According to his campaign website, Mastriano “believes parents have a fundamental right to know and control what their children are learning in school” and he would “place an immediate ban on Critical Race and Gender Theory Studies in Pennsylvania schools” if elected. Minsky, a sophomore neuroscience major, said keeping critical race theory and gender theory out of elementary and middle schools is an important issue to him in this election. 

“I think parents should have more influence in the classroom,” Minsky said. “This idea of like, pushing race and sexuality on people in elementary school, I don’t understand why anyone feels the need to do that. I think it’s counterproductive, I think it confuses children, and it’s inappropriate.” 

 Abortion is one of the top issues for Democratic voters like Horan, a sophomore political science and French major. He said Mastriano’s no-exceptions stance on abortion is “frankly cruel.” 

“He [Mastriano] literally said on tape that ‘my body, my choice’ is, in his words, ridiculous nonsense,” Horan said. “He wants to ban abortion even in [the] case of rape or incest.

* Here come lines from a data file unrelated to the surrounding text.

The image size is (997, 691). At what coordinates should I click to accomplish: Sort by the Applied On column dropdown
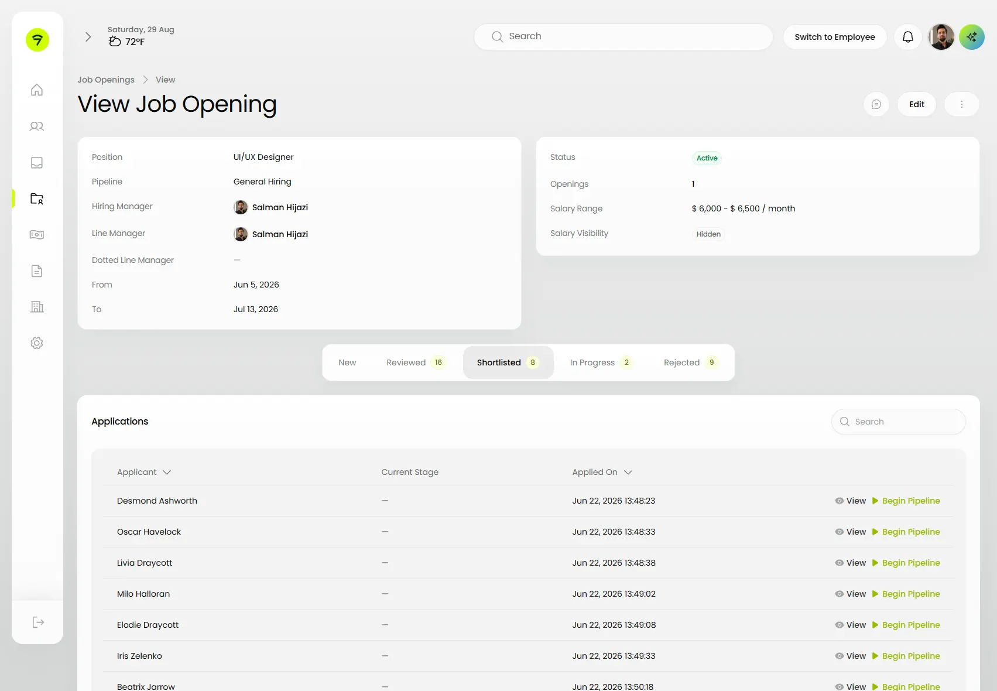(602, 472)
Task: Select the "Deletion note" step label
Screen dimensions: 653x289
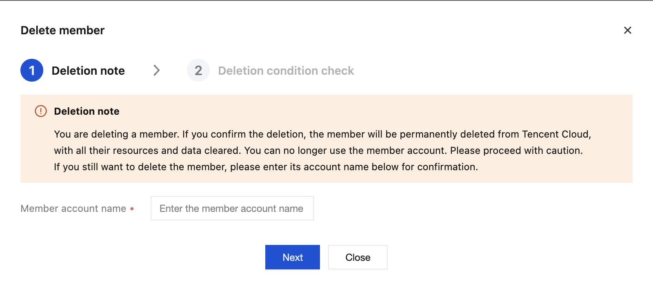Action: 88,71
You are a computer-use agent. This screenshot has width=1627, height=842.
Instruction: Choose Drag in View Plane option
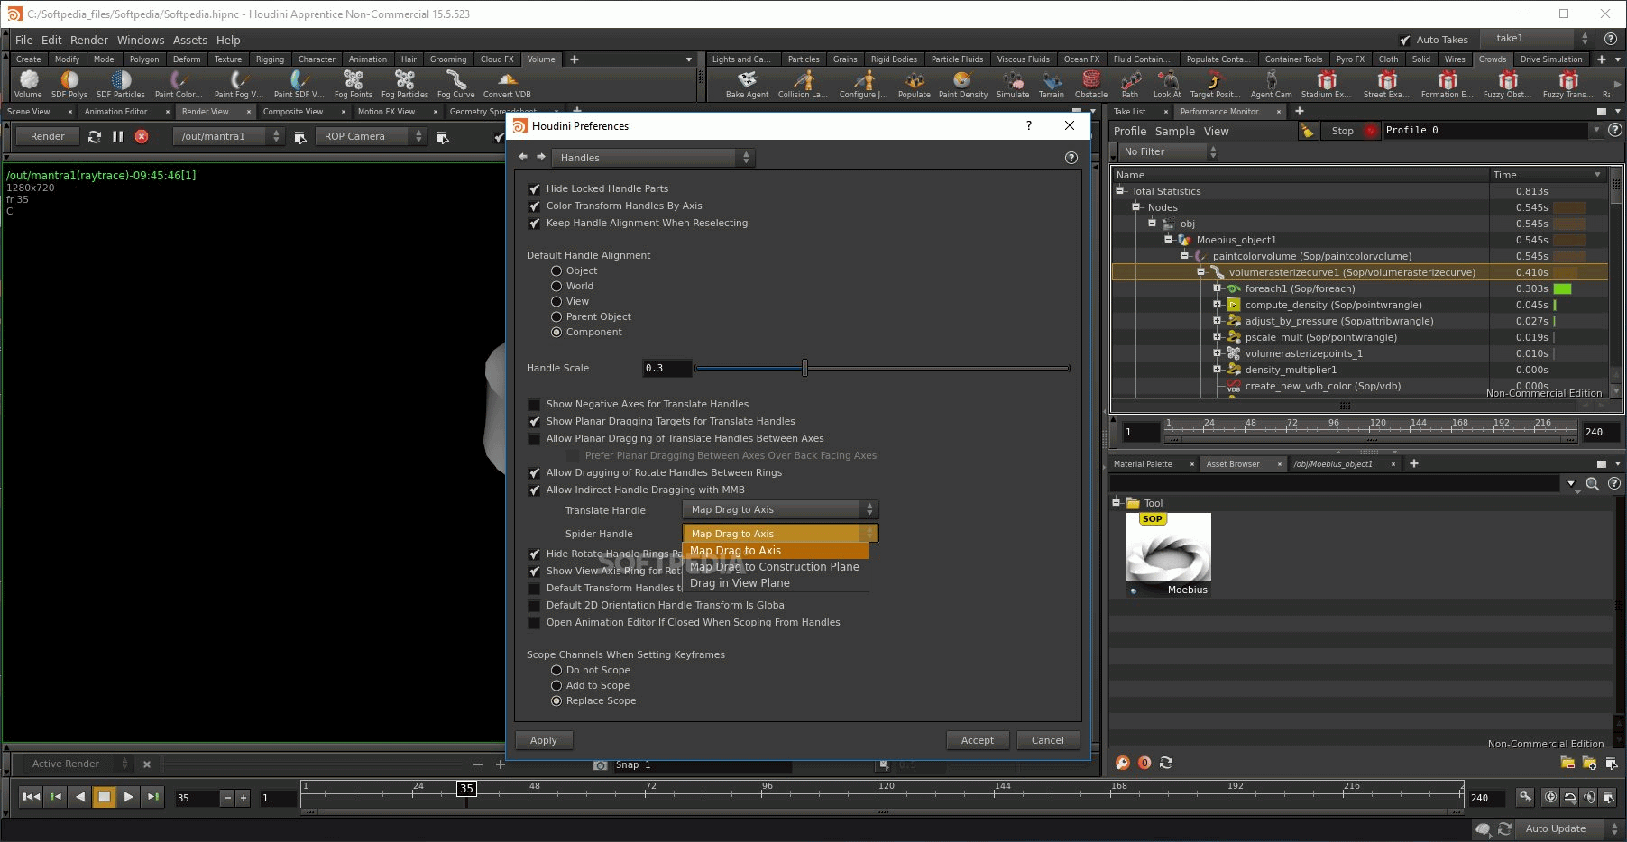pyautogui.click(x=740, y=583)
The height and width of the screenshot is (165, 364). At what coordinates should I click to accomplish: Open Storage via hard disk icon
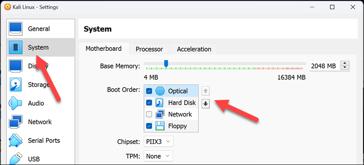[x=15, y=85]
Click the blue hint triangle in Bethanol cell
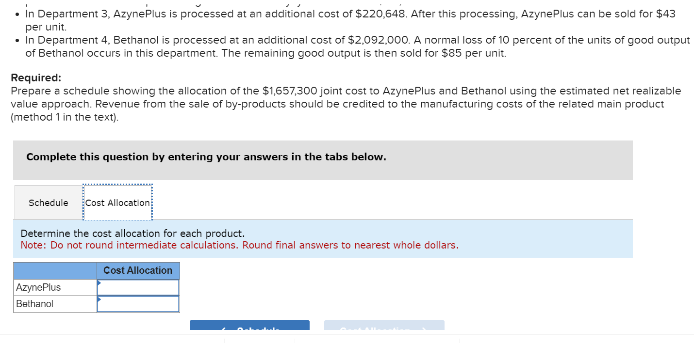694x343 pixels. tap(99, 300)

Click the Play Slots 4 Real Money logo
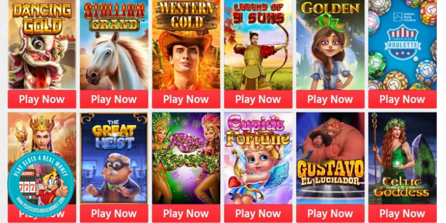click(x=41, y=184)
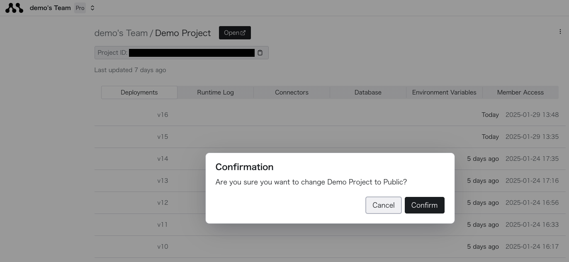Open the three-dot project options menu
Image resolution: width=569 pixels, height=262 pixels.
pyautogui.click(x=560, y=31)
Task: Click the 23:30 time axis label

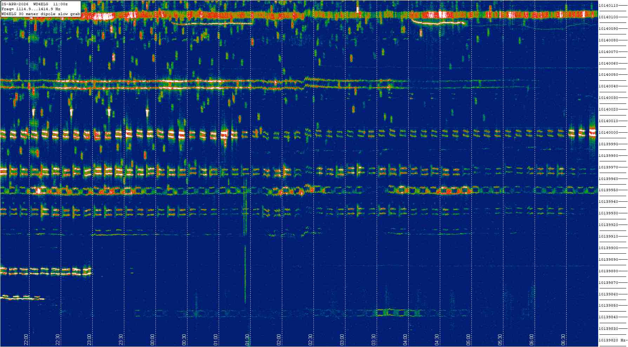Action: point(121,339)
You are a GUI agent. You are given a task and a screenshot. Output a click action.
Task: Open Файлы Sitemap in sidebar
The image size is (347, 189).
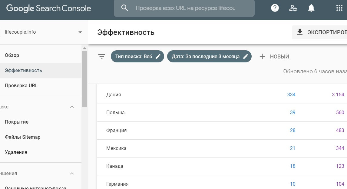coord(22,137)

I think that even, in the overturning of Roe v. Wade, that this is a crucial issue for PA students, specifically Pitt students as well.” 

Zuber said another reason he is voting for Mastriano this November is that he has seen anti-Shapiro political advertisements which claim Shapiro is against funding law enforcement as crime rises in parts of the state, particularly Philadelphia. 

“There was a billboard that I drive by every now and then that says… ‘If you want to defund the police, vote for Shapiro for governor,’” Zuber said. “I don’t understand how, with the current rising crime rates, it makes sense to cut police funding.” 

Shapiro’s campaign website says he has “supported law enforcement across Pennsylvania, calling for increased funding for training and working collaboratively with local police departments.” Horan said the Mastriano campaign is trying to take advantage of national backlash against progressive Democrats who want to “defund the police.” 

“The Mastriano campaign is trying to play into national trends, and they’re not even looking at our candidate’s record, which has been proven to tackle crime day in and day out,” Horan said. 

Another important issue for Minsky is illegal immigration. He said he feels strongly that Pennsylvania resources should not go towards those living in the state illegally, particularly during a period of economic struggle and inflation

“When it turns into thousands of people [living in PA illegally], it really starts to put a strain on the government budget and I don’t think Pennsylvania should be going into deep debt supporting people that don’t need to be supported… when there’s millions of people that could be receiving that aid instead,” Minsky said. “Considering the mass inflation, we shouldn’t be going more into debt… We shouldn’t be spending more when there’s more inflation. It’s the opposite, we should be spending less.”

Shapiro has maintained a steady lead against Mastriano in the polls, according to FiveThirtyEight, which shows Shapiro leading by at least 8 points throughout October. Horan said while these polls look good for Shapiro, Mastriano could potentially still bring home the win on Election Day.  

“We’ve seen polls that have shown sort of that trajectory [of Shapiro winning],” Horan said. “However, Josh often says as well that the only poll that matters is Election Day, and we’ve seen in the past [that] polls maybe, you know, aren’t the most reliable, and so I am cautiously optimistic.”